When I learnt about the public consultation being held in Kota Kinabalu for the Electoral Reform by the Parliamentary Select Committee, I was pleased to see that the Government was “walking it’s talk” and giving the public an opportunity to voice out their opinion on the matter.
So, off I went to Kompleks Pentadbiran Persekutuan’s Bilik Kedah for this public consultation. But guess what? There was nothing “public” about this consultation!
How can anyone with any common sense call it a public consultation when the people who are running the meeting and who are speaking are in a different room from the rest of the public!?
Members of the public who did not wish speak immediately were placed in Bilik Perlis. And those who had already decided to speak were placed in Bilik Kedah.
Imagine you would have to go into the “main room” by yourself (or with others who are speaking) and face a whole lot of people with suits. How comfortable would you feel?
To make matters worse, there were technical difficulties and the sound system was bad, video stream worse and at times totally gone.
How can you run public consultations and not put everyone in the same room I asked the organisers. The answers were as follows:
1 We are putting the people who have elected to speak up in the other room so that we can capture everything verbatim.
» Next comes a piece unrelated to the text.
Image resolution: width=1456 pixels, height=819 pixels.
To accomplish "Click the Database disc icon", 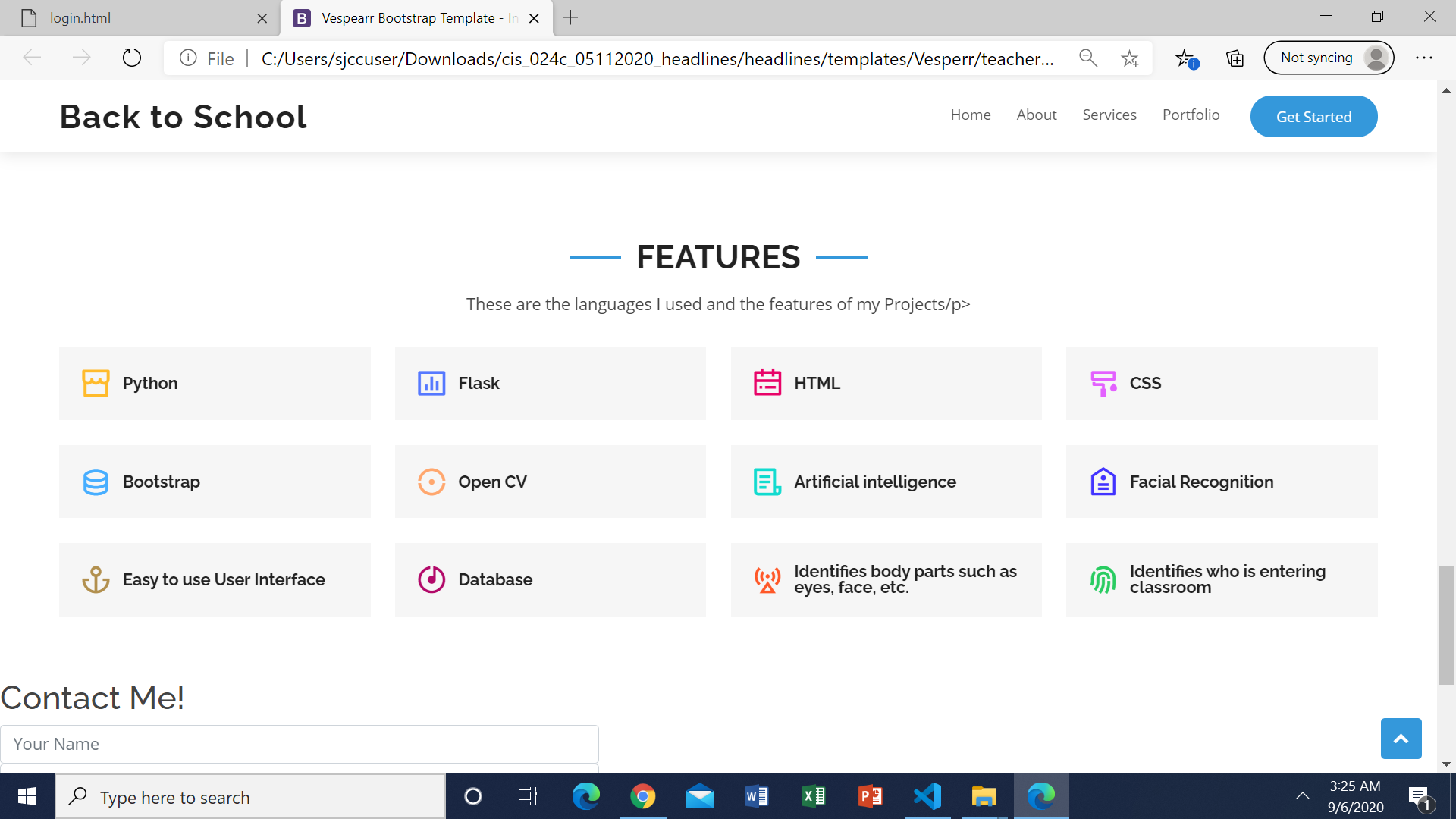I will (x=431, y=580).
Are you telling me that if this was done in a public hall, your note takers will suddenly lose their skills at taking notes verbatim? What about audio recordings, they don’t work? Doesn’t make much sense….which brings us to his second answer.
2 We don’t have room big enough to put everyone in one place.
You mean in the whole of Kota Kinabalu, you could not find a venue that has a hall big enough to accommodate members of the public and those who want to speak to your committee? What about the Sigah Building, KK High School, Foo Chow Building, Magellan Ballroom, KK Community Hall, so on?
At the recent Roundtable for Sustainable Oil Palm in KK, the organisers handled 1,000 delegates with enough microphones to allow questions from any part of the hall. And they also recorded the whole event. And I’m sure if they had wished too, they would have full verbatim records! Perhaps you should get them to organise your public consultation as well.
They weren’t even a 100 of us there at one time. They are many ways to run a public consultation meeting and this was not even close to being one of them. If Maximus Ongkili wants’ to run public consultations like this, he might as well have stayed on in Antarctica and run it from there!
I end with a quote, verbatim from Maximus himself, “We want to give all Malaysians and organisations the opportunity to forward their views on improving the country’s electoral system,” he said.
No sir, you did not, by virtue of not putting everyone in one room/hall. An Epic failure!
Attached photos:
Public Consultation1 -The room for the public on the left and the guarded door for the “main room” on the right.
PublicConsultation2 -The view of the video stream form the “main room” which was still experiencing technical difficulties on Day 2!